“They say travel broadens the mind,” says G.K. Chesterton, adding, “but you must have the mind.” Further, that mind must be both attentive and reflective, independent and philosophical, and must be gifted with a rare ability to regard itself.
Perhaps that is the reason so much travel writing is shallow and silly — no brains. It is certainly the reason that great travel writing has a special claim to our reading it. It is the record of someone who went into the unknown (it need not be Tombouctou, it could be Las Vegas) and describes more than just what he or she saw.
Beyond the scenery and even the people, the traveler finds a self born of observation, one freed of the verdigris of habit, polished shiny by the new, and turned poet by the experience.
“The city caught by surprise, going about its private rites while the bulldozers, churning in the little lanes, all the neon now turned off, grind back and forth, back and forth, removing the evidence of night.” This is dawn in prosaic Bangkok observed by the jet-lagged traveler.
But, instead of joking or complaining, this traveler reasons that “because jet lag is so much a part of my life now, I tell myself I will make the most of it — attend to it, enjoy its disruptions, as I would those of a geographically foreign place.”
This the traveler can do because he is Pico Iyer, one of the most intelligent and compassionate of writers. He knows, as he later says, that jet lag can cure you (though temporarily) of the illusion of self and that this is freedom — dreadful though it may seem.
It is one of the many gifts you receive if you keep your eyes open and fly into the foreign. Travel is a vocation, a necessary one. Iyer would agree with another writer of travel, Robert Louis Stevenson, when he says: “I travel not to go anywhere, but to go. I travel for travel’s sake. The great affair is to move.”
Iyer’s wonderful new book is a collection of astute views caught in passing and here preserved — shots taken on the fly (the traveler is always moving) and revealed from this oblique angle.

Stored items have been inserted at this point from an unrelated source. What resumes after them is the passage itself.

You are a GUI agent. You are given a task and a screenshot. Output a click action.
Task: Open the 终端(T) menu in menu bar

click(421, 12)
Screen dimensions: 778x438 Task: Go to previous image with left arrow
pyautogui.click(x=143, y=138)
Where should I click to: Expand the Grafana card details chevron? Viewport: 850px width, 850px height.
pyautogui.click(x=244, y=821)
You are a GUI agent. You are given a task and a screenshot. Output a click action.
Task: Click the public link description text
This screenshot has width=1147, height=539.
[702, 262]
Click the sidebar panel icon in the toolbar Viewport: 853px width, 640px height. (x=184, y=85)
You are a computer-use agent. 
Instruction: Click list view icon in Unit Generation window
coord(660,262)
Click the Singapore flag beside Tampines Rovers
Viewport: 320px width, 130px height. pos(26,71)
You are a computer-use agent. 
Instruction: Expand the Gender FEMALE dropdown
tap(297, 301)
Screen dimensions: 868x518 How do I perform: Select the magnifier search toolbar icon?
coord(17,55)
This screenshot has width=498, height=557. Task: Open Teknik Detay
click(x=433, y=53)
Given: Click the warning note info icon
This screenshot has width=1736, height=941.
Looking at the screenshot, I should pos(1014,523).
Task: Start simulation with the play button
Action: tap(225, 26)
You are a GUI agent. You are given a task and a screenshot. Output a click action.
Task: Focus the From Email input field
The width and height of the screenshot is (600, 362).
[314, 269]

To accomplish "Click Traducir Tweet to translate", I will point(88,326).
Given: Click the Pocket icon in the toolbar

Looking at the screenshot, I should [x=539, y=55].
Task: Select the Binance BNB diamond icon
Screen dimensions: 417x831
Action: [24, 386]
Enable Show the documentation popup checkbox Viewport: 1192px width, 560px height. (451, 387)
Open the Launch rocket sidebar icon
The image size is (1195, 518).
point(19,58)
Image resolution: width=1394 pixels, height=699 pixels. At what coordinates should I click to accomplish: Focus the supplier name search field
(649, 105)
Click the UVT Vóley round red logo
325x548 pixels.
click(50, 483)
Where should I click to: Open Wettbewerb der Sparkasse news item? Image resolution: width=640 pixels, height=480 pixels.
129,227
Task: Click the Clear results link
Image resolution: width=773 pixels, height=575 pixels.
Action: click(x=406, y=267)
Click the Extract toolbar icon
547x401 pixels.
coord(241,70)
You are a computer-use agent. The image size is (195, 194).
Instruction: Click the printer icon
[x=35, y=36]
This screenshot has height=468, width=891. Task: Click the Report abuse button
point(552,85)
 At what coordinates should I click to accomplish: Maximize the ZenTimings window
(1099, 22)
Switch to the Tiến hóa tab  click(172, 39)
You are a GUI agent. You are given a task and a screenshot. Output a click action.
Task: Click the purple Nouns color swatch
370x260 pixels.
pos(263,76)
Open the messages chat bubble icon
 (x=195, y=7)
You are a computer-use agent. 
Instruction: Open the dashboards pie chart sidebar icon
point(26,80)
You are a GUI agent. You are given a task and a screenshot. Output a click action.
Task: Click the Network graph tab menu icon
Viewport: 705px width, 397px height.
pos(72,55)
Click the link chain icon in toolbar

In this latest collection, the author of “Video Night in Kathmandu” and “The Global Soul” again gives himself the chance “to confront the questions and challenges that he would never see at home.” Travel remains a journey into whatever we can’t explain, or explain away.
He stops and talks with other fellow travelers — Leonard Cohen, the Dalai Lama (who “has had to enter the confusion and chaos of the Celebrity Age in order to fulfill his monastic duties”). He introduces the “haunted wanderer” W.G. Sebald and another unplaced author, Kazuo Ishiguro.
He takes us to Bali, Indonesia’s most tourist-infested island where, even now, “part of the excitement of being a foreigner . . . is that you can’t reduce the sights around you to everyday language.”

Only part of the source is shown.